It’s crazy to me that although clothing literally envelopes our skin and is the conduit for artistic, personal, and cultural expression, too few of us stop to think about who made them. Why aren’t we asking whose hands dyed and wove together the threads forming the cocoons around our bodies? Those same hands that prepare dinner for loved ones, which pick fruits and pour juice and brush hair. The people behind our clothes live and work in complex social and political frameworks which we often know nothing or very little about, yet we wrap the clothes they make around our bodies. 

If we hope to make any significant and meaningful change around the ways we produce and consume fashion then asking these questions and forging connections to the people behind our clothes is a critical step. 


What are some recent, upcoming, or current projects you are working on? 

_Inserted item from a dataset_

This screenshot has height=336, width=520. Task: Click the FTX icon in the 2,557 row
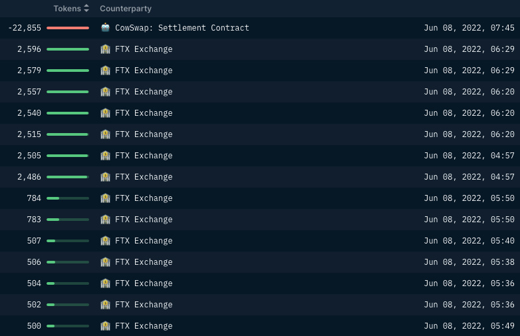(x=105, y=92)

A big part of what we do is read and discuss books. We’ve found that every time we share a book recommendation that the most common struggle for readers in Palestine is actually getting their hands on a book. Our access to bookshops is quite limited and many people can’t easily buy e-books as the use of credit and debit cards is not widespread in Palestine. As a collective, we decided to launch a bi-lingual community library featuring all of the titles we recommend as well as many more. Anyone is welcome to read the books for free and is welcome to contribute to the library as well so that others can benefit. We’ll be launching the library by December 1st of this year.

Interview composed by Amanda Roach.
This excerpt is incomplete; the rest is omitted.